Some of the stocks I own shouldn't feel an impact one way or the other from the coronavirus. A good example is Vertex Pharmaceuticals (VRTX 0.51%). Patients won't quit taking the biotech's cystic fibrosis drugs because of the viral outbreak.
Why I'm not panicking
But I'm not selling any of my stocks, regardless of how they're affected by the coronavirus. I'm not panicking for two reasons.
One is that I'm trying to keep the current healthcare worries in perspective. I don't think the coronavirus threat should be dismissed. It's serious.
However, it's important to remember that there are much worse healthcare issues than the coronavirus and COVID-19 that haven't brought the global economy to its knees. The CDC estimates that there have been more than 29 million cases of the flu so far this season, with 16,000 deaths. Remember those numbers the next time you see coronavirus statistics.
The main reason I'm not panicking and selling stocks, though, is that I invest for the long term. I don't buy any stock that I don't plan on holding for at least five years. Sure, sometimes my take on a company's business prospects change and I sell it earlier. But those are the exceptions.

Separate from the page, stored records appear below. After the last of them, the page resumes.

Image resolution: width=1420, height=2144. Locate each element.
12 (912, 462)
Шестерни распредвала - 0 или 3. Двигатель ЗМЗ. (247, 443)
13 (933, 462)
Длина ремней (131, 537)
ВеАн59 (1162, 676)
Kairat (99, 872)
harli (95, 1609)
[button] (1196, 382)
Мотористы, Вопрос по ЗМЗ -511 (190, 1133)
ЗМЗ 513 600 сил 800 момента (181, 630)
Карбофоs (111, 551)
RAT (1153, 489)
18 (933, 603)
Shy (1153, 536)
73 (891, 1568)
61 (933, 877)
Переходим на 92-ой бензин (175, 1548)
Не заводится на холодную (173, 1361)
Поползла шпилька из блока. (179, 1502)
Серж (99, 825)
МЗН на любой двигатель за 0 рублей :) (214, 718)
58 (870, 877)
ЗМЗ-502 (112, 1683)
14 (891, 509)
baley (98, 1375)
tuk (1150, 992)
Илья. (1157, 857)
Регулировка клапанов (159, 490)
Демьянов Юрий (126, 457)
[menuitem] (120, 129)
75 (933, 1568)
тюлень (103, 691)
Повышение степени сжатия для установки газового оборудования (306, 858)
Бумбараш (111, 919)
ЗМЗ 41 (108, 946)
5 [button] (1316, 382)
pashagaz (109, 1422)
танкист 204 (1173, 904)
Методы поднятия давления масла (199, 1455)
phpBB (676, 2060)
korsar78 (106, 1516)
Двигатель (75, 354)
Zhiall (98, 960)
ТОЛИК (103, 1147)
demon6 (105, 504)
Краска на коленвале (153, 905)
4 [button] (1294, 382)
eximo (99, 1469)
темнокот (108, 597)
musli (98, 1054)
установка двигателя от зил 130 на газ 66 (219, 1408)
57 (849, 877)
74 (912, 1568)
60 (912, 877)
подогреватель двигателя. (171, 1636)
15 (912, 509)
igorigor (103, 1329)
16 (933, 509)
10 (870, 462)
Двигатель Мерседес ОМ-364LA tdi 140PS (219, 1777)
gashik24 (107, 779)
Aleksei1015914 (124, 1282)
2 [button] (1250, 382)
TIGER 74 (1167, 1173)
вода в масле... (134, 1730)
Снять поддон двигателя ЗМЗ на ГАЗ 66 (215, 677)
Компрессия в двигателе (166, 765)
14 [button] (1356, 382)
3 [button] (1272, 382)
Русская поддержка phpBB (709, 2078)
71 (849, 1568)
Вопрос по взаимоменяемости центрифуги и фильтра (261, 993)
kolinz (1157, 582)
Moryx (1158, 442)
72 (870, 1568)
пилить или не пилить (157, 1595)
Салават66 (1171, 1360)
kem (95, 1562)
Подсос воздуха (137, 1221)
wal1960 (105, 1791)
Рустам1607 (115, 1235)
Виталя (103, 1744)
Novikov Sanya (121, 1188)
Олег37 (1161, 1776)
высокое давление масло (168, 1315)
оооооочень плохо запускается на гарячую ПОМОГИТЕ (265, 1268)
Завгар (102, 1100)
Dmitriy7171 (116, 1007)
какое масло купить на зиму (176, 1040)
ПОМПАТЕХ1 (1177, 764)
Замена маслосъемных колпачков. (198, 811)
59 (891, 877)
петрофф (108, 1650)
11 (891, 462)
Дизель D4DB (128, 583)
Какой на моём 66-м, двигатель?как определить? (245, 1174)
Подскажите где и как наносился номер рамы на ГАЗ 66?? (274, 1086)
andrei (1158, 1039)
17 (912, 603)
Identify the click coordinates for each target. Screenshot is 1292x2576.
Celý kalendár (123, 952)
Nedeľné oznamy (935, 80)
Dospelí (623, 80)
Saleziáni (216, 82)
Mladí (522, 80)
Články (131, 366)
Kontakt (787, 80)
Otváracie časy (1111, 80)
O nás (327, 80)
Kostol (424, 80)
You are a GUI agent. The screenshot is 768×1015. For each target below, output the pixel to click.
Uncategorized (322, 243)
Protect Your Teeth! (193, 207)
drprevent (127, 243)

If I thought that the long-term business prospects for Apple, Disney, and other stocks that I own will be much lower because of the coronavirus, that would be a different story. My view, though, is that there will be a lot more people buying products in Apple's ecosystem over the next several years as high-speed 5G networks are adopted. I think that Disney is going to keep churning out blockbuster movies and that kids (and adults) will want to go to the company's theme parks five years from now -- and 50 years from now, for that matter.
The truth is that I don't think any of the stocks that are in my portfolio will have their long-term prospects materially changed by the coronavirus outbreak. That's why my shortlist of the stocks I plan to sell if the coronavirus keeps spreading is empty.
The oracle knows best
Warren Buffett has given lots of great investing advice through the years. Perhaps the best advice that the Oracle of Omaha has ever provided was to "be fearful when others are greedy and be greedy when others are fearful."
A lot of people are fearful right now with the coronavirus outbreak. Many investors are dumping their stocks based on fear. But as frightening as the threat of a global pandemic might be, the best thing to do is to remain calm and keep things in perspective. Solid businesses will continue achieving success over the long run regardless of any temporary pullbacks in their stock prices. Buy shares of those businesses and hold onto them. You'll be glad you did.